### MATERIALS PROVIDED
= = = =

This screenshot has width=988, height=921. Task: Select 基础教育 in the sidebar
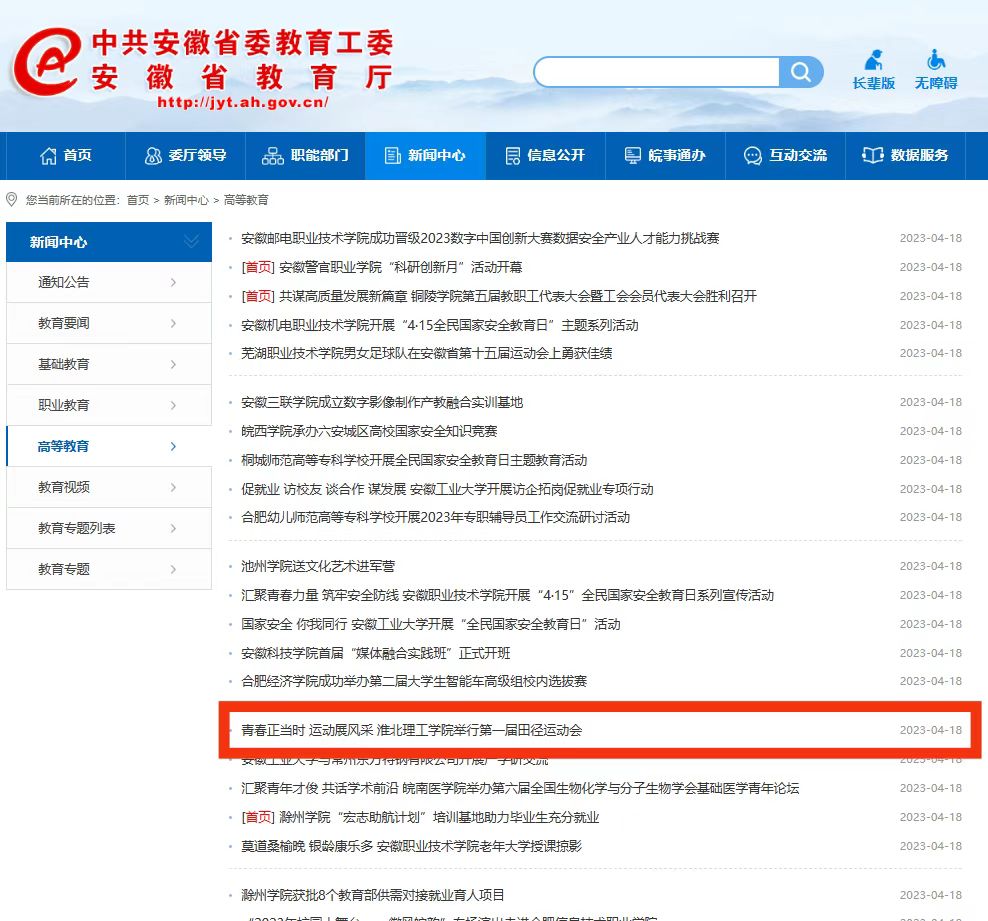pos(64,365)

= = = =

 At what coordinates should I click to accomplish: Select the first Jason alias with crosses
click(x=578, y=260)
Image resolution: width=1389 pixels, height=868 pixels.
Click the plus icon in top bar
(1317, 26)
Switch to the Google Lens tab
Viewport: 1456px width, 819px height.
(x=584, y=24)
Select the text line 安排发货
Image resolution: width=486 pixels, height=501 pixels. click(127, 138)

= = = =

Swap "sidebar" for "side panel" and write out the lines again, starting at the line with "This screenshot has" and ending after the line with "pos(64,365)". Keep everything else unchanged, and leave the pictures out.

### EXERCISE ANSWER
This screenshot has width=988, height=921. Task: Select 基础教育 in the side panel
pos(64,365)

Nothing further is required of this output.